Red Hat changes angle

Open source vendor abandons retail model in favour of partner sales

Red Hat has refocused its sales model to attract resellers, claiming that selling through retail is no longer profitable.

The open-source vendor has launched a partner programme offering VARs the Advanced Partner and Red Hat Ready accreditations.

Paul Salazar, marketing director for Red Hat EMEA, said: "Red Hat is an 11-year-old company. For five or six years we have been making a retail product. Over the past 24 months we have changed our selling model to be enterprise focused."

Linux distributors, including TurboLinux, SuSE and Mandrake, as well as Red Hat, chose retail as the best way to impress the operating system, and their brands, upon users.

"Red Hat is embracing the channel rather than the direct sales model," said Mike Jones, director of direct services at Computacenter, whose CCD Metrologie arm distributes Red Hat. "The accreditations are not just a pretty medal on the door but proof of the reseller's ability to sell the product."

Red Hat pulled its desktop lines earlier this year, despite protests from the open-source community.

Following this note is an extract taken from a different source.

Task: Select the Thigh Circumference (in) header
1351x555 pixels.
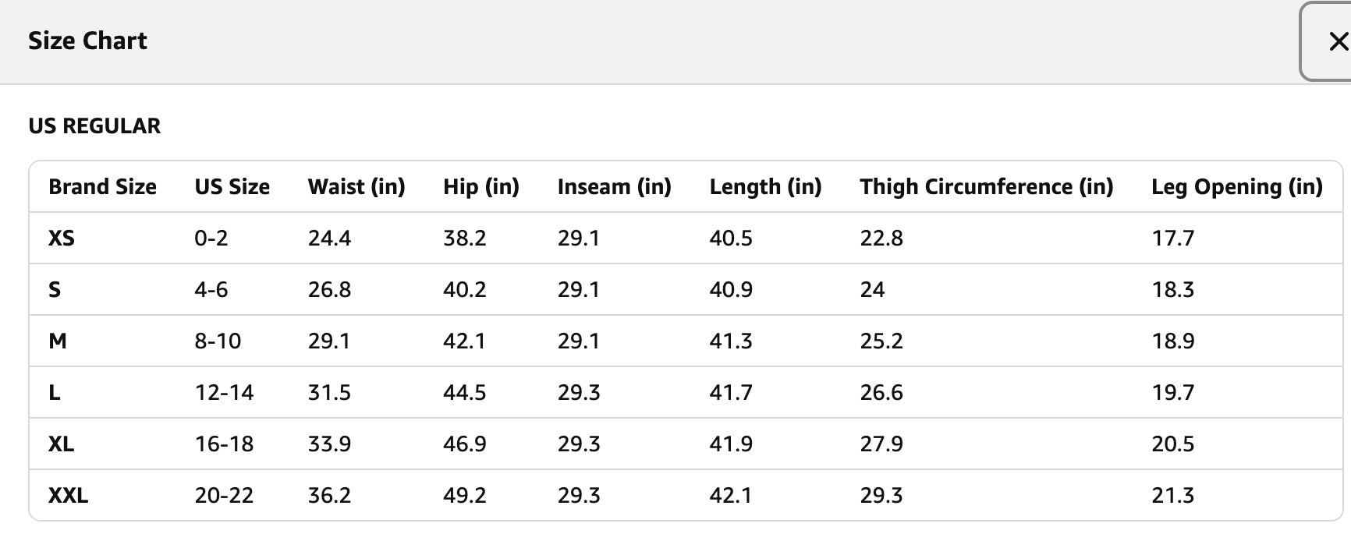Action: (x=986, y=187)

The company is now concentrating on Red Hat Enterprise platform and Fedora, a desktop Linux environment.

"There's an extraordinary difference between an open-source project and a product," said Salazar. "With a product, we have to localise, train partners, apply changes, make regular releases, create manuals and provide services on a 24/7 basis.

"We made a business decision to do what we did. We could go broke selling retail boxed product, and instead we're making a profit."

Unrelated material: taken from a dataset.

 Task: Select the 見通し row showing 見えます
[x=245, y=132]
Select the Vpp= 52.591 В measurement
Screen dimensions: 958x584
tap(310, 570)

Peter Dawes, managing director of Linux IT, which has already signed up as an Advanced Partner, said Red Hat's earlier approach to the market had not worked as well as expected. He added that his firm was selling more than 50 Red Hat offerings for every SuSE product.

"The traditional route to market for operating systems was not applicable to Linux. All of the Linux distributions tried to go through major system integrators, but they needed to go to people who had the appropriate skills to support Linux in the enterprise," he said.